■ PROMPT
Which lines in the data below contain the word "agent"? Return each of them.

[Excerpts from a dataset]
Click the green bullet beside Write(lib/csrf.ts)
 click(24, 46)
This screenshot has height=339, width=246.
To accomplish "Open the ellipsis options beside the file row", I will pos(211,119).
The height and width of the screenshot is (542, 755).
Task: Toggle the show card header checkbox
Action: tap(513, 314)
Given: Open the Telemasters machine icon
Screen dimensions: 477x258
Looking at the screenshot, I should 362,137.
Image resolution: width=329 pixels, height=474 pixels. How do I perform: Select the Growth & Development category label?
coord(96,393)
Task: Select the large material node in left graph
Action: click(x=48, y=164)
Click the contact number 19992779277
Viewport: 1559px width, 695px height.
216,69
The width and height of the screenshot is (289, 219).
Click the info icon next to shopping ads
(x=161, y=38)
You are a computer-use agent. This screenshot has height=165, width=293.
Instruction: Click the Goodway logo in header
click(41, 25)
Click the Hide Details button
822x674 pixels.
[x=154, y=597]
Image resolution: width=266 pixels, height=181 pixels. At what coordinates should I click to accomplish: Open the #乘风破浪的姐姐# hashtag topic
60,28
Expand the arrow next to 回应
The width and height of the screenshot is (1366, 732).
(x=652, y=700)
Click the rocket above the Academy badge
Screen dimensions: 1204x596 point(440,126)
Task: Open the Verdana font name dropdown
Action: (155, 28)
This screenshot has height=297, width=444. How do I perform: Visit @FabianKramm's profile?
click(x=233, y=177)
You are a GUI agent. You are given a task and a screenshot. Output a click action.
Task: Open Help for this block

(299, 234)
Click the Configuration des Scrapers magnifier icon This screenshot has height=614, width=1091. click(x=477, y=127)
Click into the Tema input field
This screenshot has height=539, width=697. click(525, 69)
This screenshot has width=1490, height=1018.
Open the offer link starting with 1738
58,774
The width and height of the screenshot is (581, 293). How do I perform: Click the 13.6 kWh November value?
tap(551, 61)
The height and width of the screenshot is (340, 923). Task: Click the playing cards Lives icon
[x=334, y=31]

■ TASK SOLUTION
You are a computer-use agent. This screenshot has height=165, width=293.
You are a GUI agent. You are given a task and a screenshot. Output a click action.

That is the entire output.